According to two U.S. researchers, fewer degrees of separation make companies more innovative. They've studied the innovative performance of about a thousand companies in various industries over a six-year period. And they've concluded that "companies that network and form strategic alliances are more creative and develop more patented inventions than those that don't." Even if the conclusion sounds right, basing it on patent numbers might be questionable. Read more and tell me what you think.
The study showed that "there is substantial variation across industries in the number of firms that participate in alliances. This is largely due to differences in industry size. [...] But the study looked at many other variables, such as the average number of alliances per firm within each industry or the average number of firms in each network which includes firms from the industry and their partners, some of which are not in the target industry." But there is always a 'main' component in an industry, which is the most connected to other companies. And sometimes, the leader suddenly changes, as the figure on the left shows for the computer industry between 1996 and 1997. "If we had focused only on the single largest component, we would have both understated the amount of alliance activity in the industries, and overstated the amount of change in alliance activity over time." (Credit: Melissa Schilling and Corey Phelps)

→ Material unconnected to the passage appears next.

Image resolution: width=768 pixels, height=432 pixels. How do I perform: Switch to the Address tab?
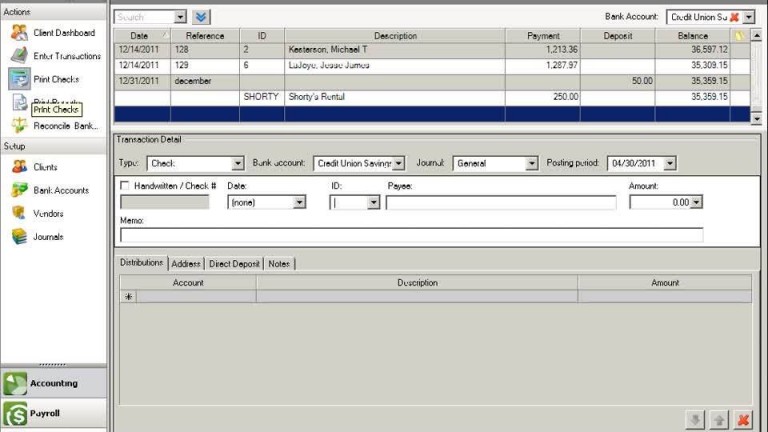click(186, 264)
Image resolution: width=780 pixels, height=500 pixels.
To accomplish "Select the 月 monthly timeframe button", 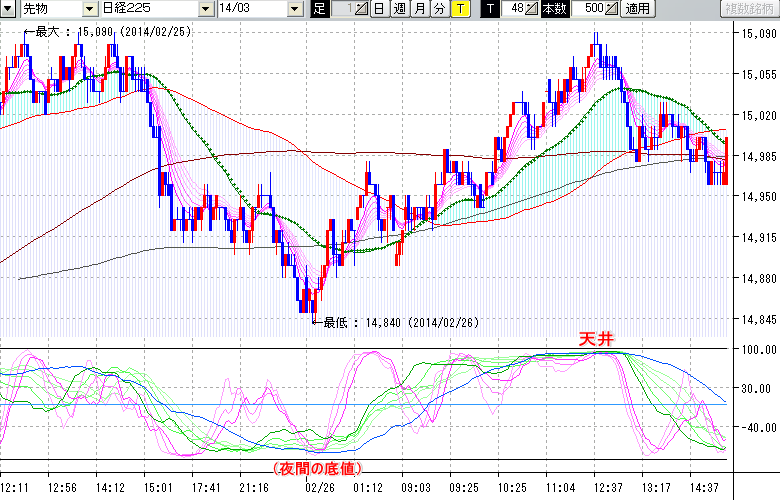I will click(419, 9).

Corey Phelps, an assistant professor of management and organization at the UW Business School, and Melissa Schilling, an associate professor at NYU, "analyzed the innovative performance of 1,106 companies in 11 different industries over a six-year period. They examined the pattern or structure of strategic alliance relationships among companies in each industry. They found that how firms are connected to one another influences the number of patented inventions they obtained. Those that secured more patents were classified by Phelps and Schilling as being more creative."
According to the researchers, "companies reap greater benefits when they are part of a network that exhibits a high degree of clustering and only a few degrees of separation, both of which are characteristic of a small world network."
Of course, this makes sense. But do universities need to use business PR lingo? For example, take a look at this quote from Phelps. "Our results are particularly important because in today's knowledge economy, innovation is king. Without the ability to continually create and commercialize new products and services, companies often wither and die. This study helps us understand how large-scale alliance networks influence innovation. It improves our understanding of why some industries and regions are more innovative than others." What do you think?
For more real information, this research work has been published in Management Science under the name "Interfirm Collaboration Networks: The Impact of Large-Scale Network Structure on Firm Innovation" (Volume 53, Number 7, Pages 1113-1126). Here is the abstract. "The structure of alliance networks influences their potential for knowledge creation. Dense local clustering provides information transmission capacity in the network by fostering communication and cooperation. Nonredundant connections contract the distance between firms and give the network greater reach by tapping a wider range of knowledge resources. We propose that firms embedded in alliance networks that exhibit both high clustering and high reach (short average path lengths to a wide range of firms) will have greater innovative output than firms in networks that do not exhibit these characteristics. We find support for this proposition in a longitudinal study of the patent performance of 1,106 firms in 11 industry-level alliance networks."